JUNEAU, Alaska (AP) — A state court judge on Wednesday sided with a coalition including the Alaska Federation of Natives and electric cooperatives that had sued Gov. Mike Dunleavy to force the release of money intended to help lower rural utility costs.

Superior Court Judge Josie Garton barred the state from sweeping the nearly $1.2 billion Power Cost Equalization Endowment Fund into a budget reserve account. She also said program funds that were appropriated by lawmakers but held up amid the dispute are to be distributed.

The Alaska Department of Law, which defended the administration, was reviewing the ruling.

Under the state constitution, money taken from the constitutional budget reserve is to be repaid. For years, lawmakers have relied on the reserve to help fund state government amid deficits. Dunleavy’s administration in 2019 found the Power Cost Equalization fund was among the pots of money subject to being swept into the reserve at the end of a fiscal year.

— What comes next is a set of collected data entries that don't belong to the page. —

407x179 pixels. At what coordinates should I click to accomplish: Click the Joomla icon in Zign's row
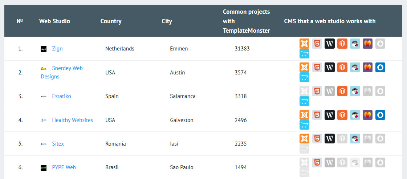pos(304,44)
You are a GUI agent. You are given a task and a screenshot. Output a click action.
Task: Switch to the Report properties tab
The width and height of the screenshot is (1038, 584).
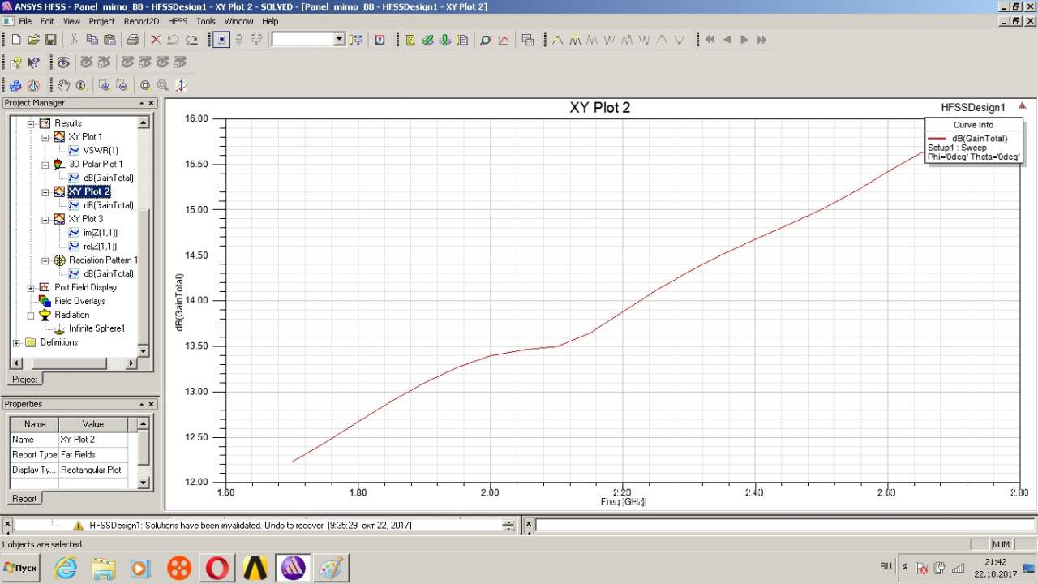[24, 499]
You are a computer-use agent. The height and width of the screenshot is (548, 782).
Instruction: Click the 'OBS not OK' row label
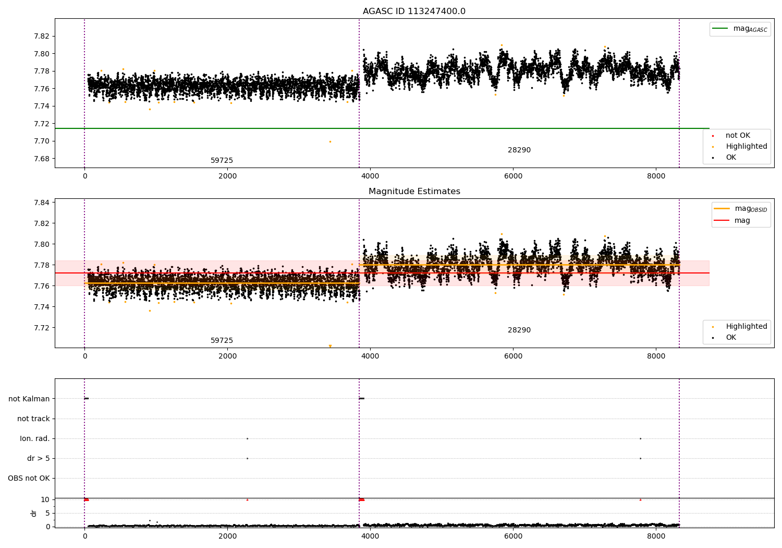tap(29, 478)
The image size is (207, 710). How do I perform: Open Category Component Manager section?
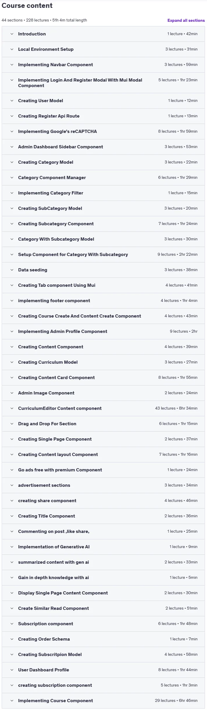click(103, 178)
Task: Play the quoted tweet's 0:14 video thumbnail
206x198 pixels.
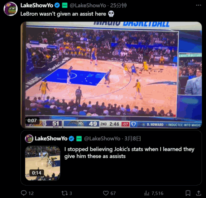Action: [42, 163]
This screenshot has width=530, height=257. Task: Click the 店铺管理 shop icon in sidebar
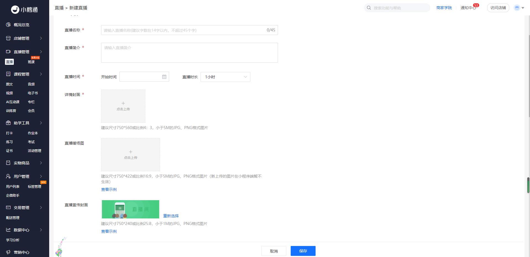click(8, 38)
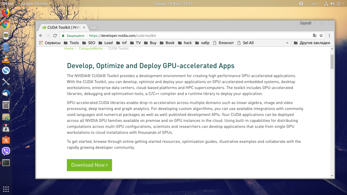347x195 pixels.
Task: Launch Firefox from the dock
Action: (6, 13)
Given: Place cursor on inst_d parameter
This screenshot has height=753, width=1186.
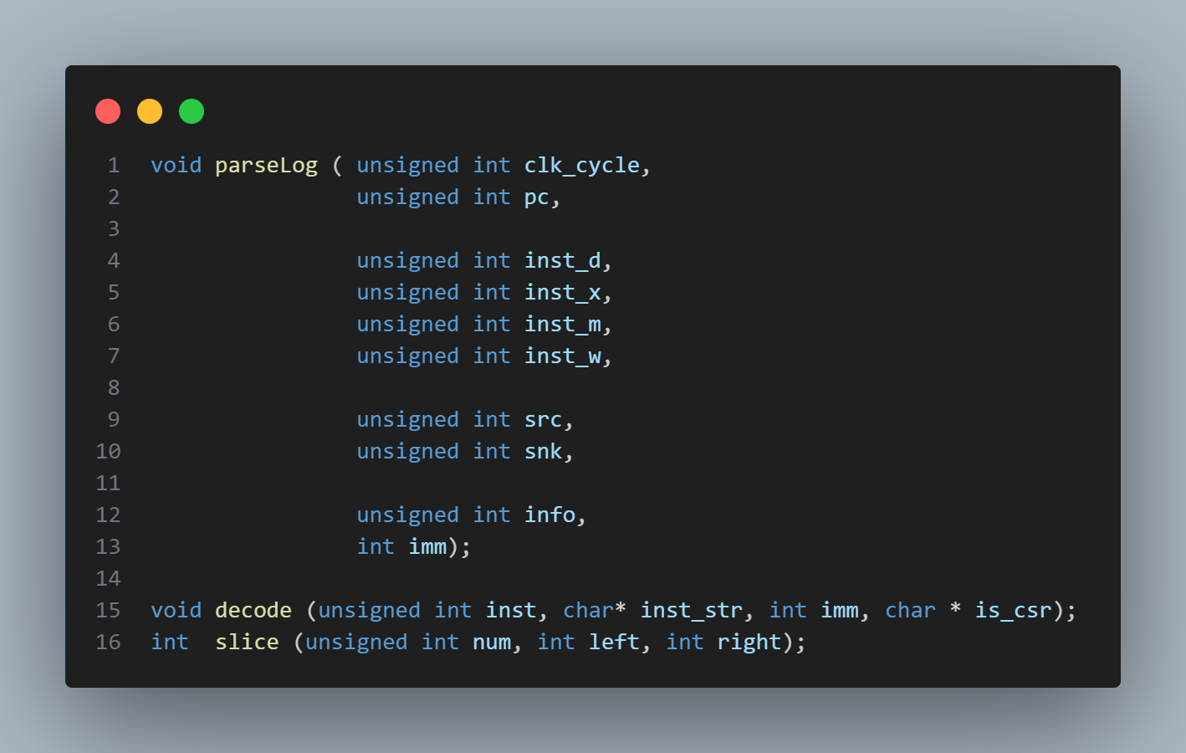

Then-Attorney General Kevin Clarkson said the intent of the budget reserve would be circumvented if lawmakers could “simply create accounts within public corporations and then appropriate revenues to those accounts” to avoid paying the budget reserve back.

A legislative attorney has said the sweep happens automatically. Action to reverse it and return funds to their original accounts requires three-fourths support in each the House and Senate. Lawmakers have previously supported doing this, including in 2019.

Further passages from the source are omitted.